WORK TO COMPLETE = First find the line with "You are a computer-use", then reproduce it and all following lines of the data to the end, exactly and with no pictures, adding nothing.

INPUT RECORDS =
= = =
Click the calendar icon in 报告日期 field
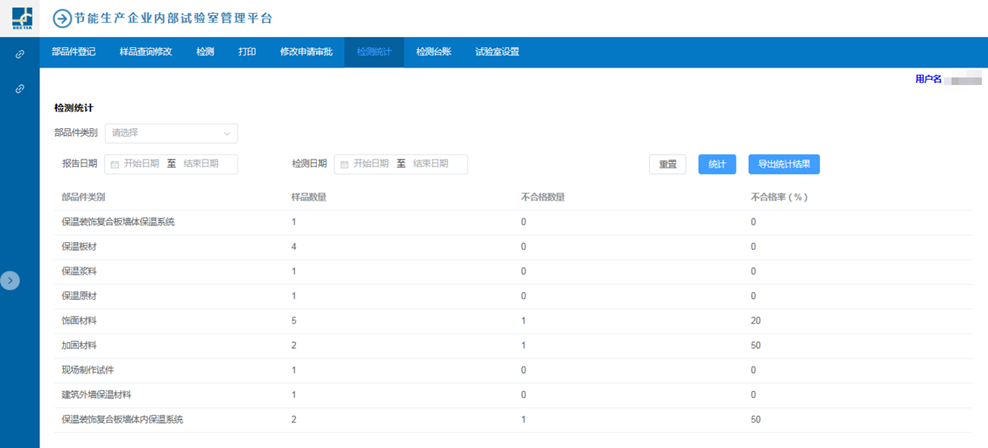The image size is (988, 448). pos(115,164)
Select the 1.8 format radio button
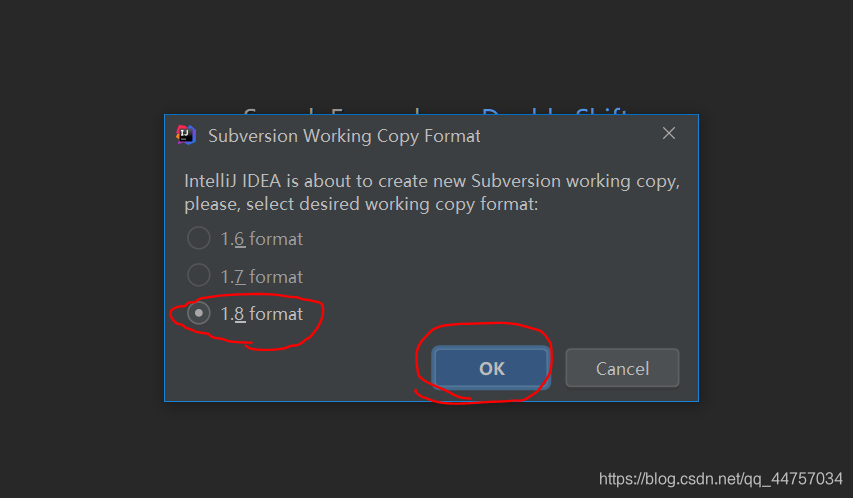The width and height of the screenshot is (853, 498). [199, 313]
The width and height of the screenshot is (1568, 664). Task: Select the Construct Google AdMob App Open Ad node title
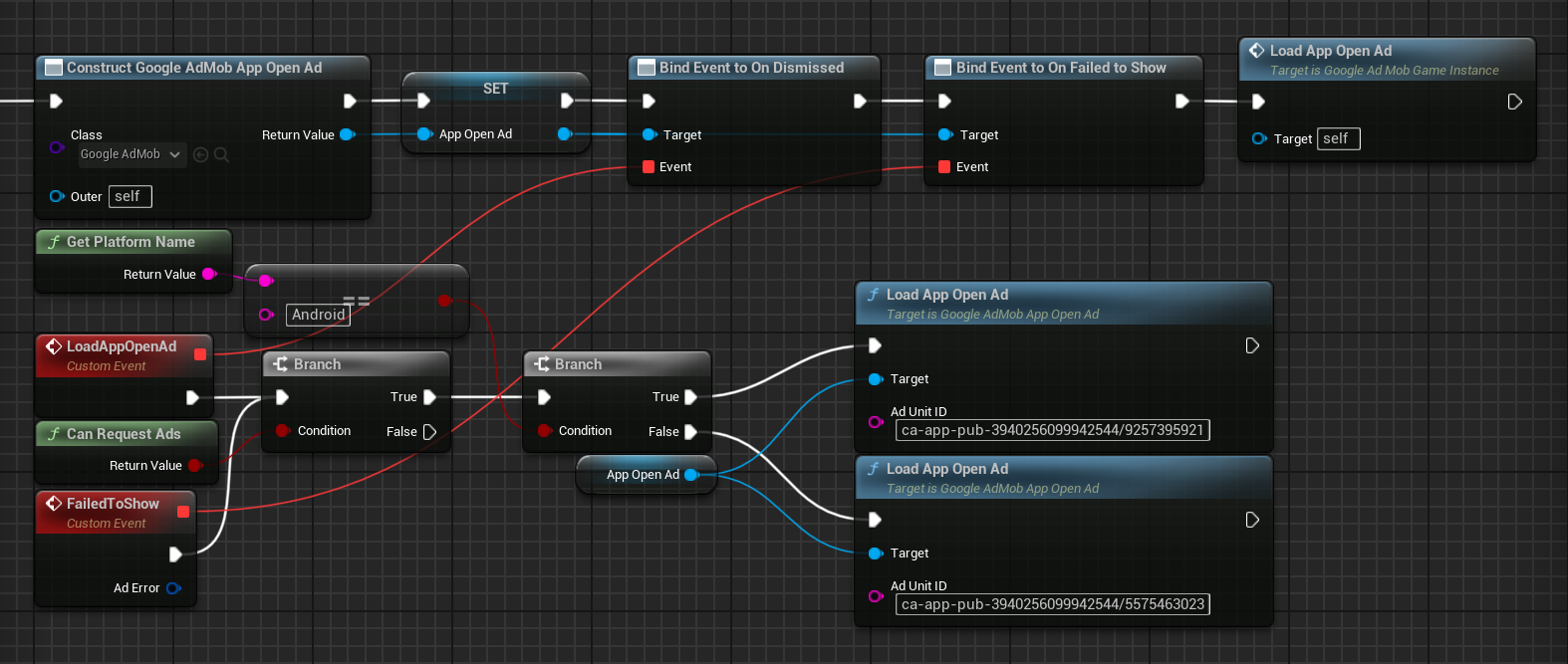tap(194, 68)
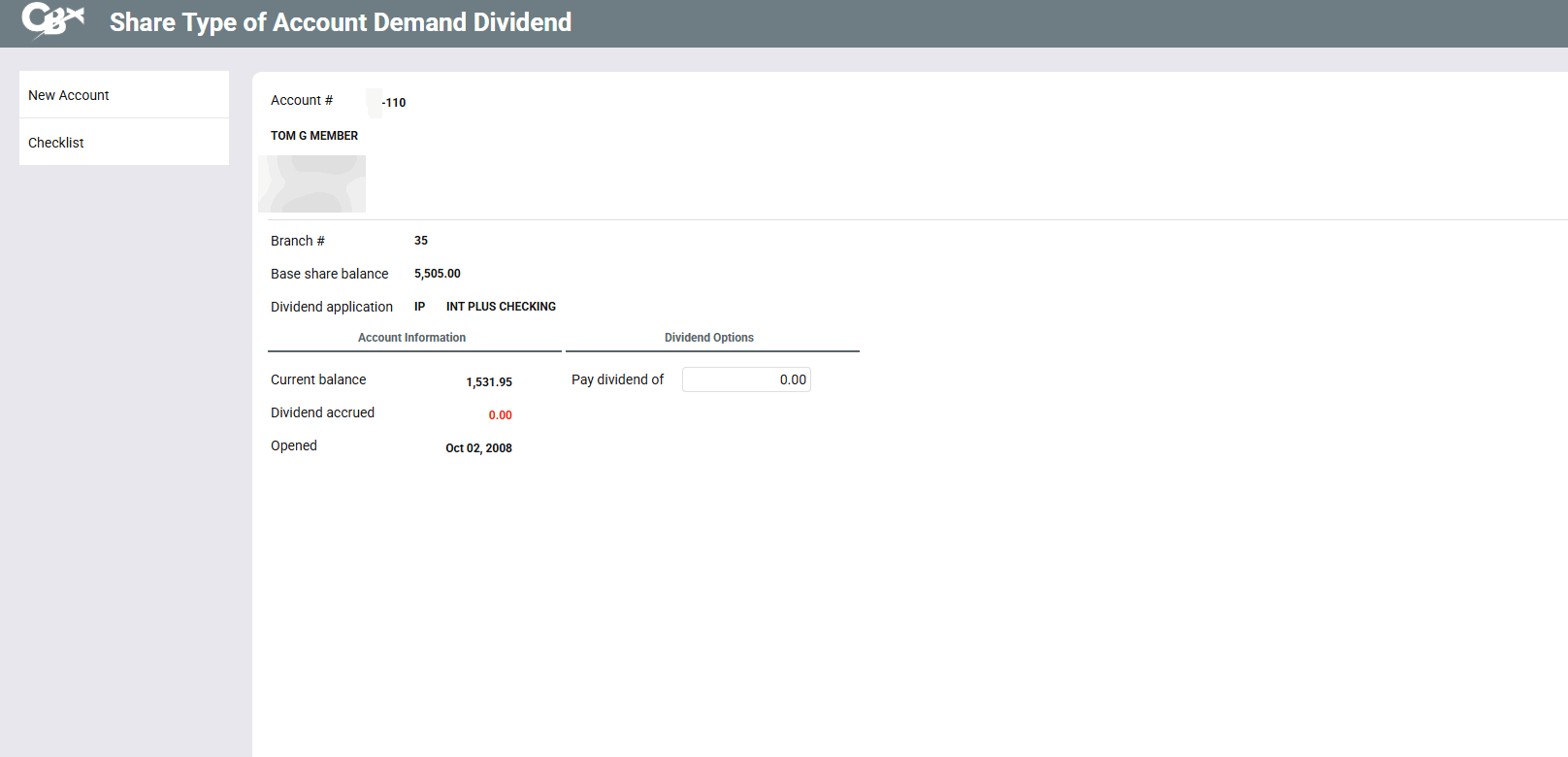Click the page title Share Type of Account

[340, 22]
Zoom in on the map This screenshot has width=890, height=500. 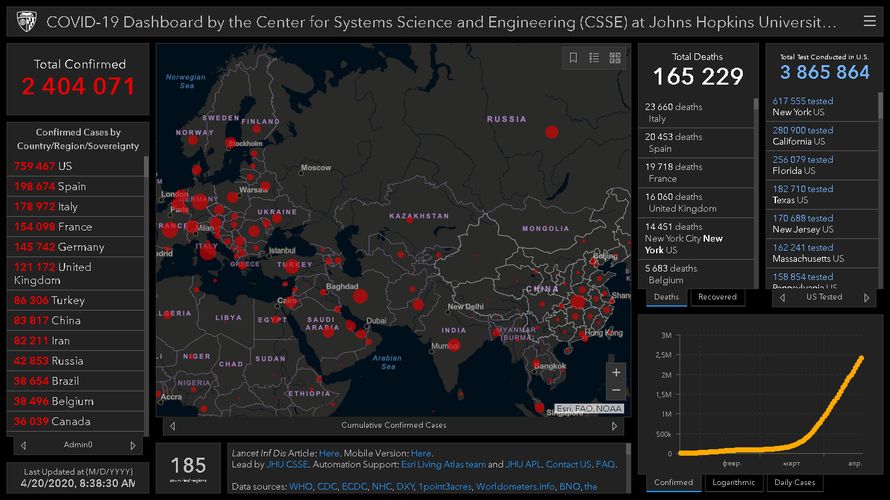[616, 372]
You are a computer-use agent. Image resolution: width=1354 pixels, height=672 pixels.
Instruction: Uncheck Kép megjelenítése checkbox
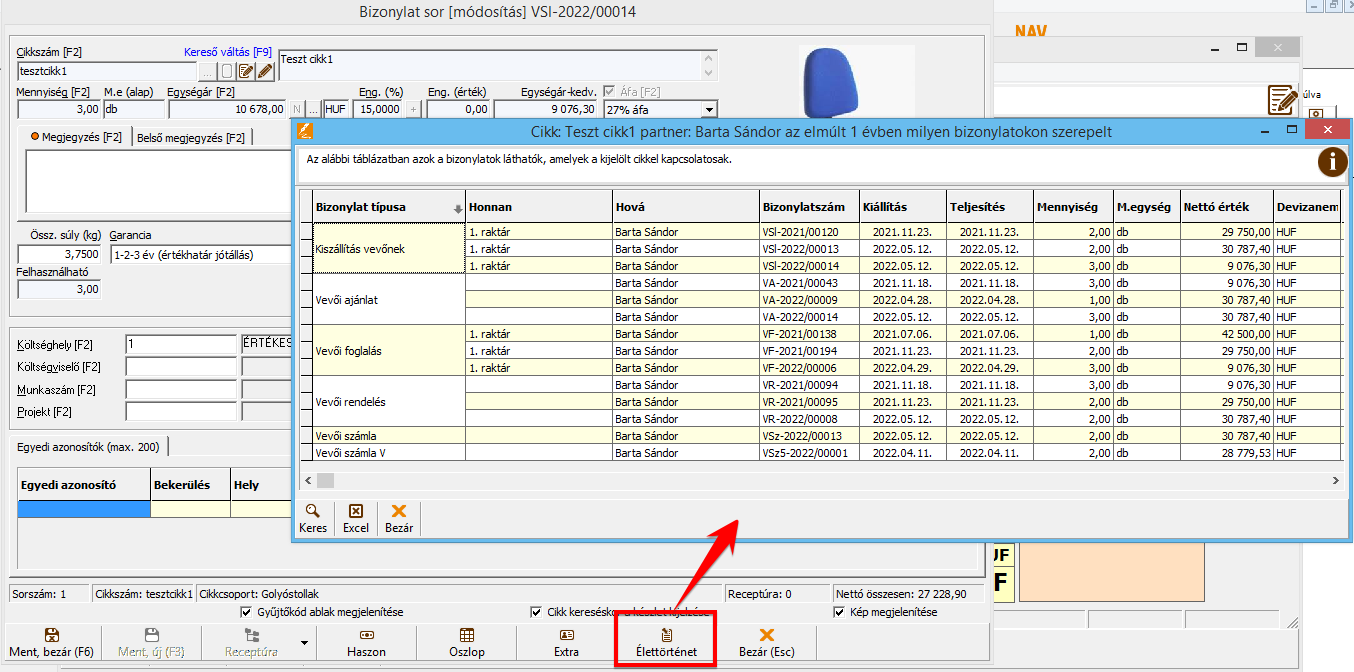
= = =
OUTPUT OF THE EXERCISE =
You are a computer-use agent. Image resolution: width=1354 pixels, height=672 pixels.
Instruction: Uncheck Kép megjelenítése checkbox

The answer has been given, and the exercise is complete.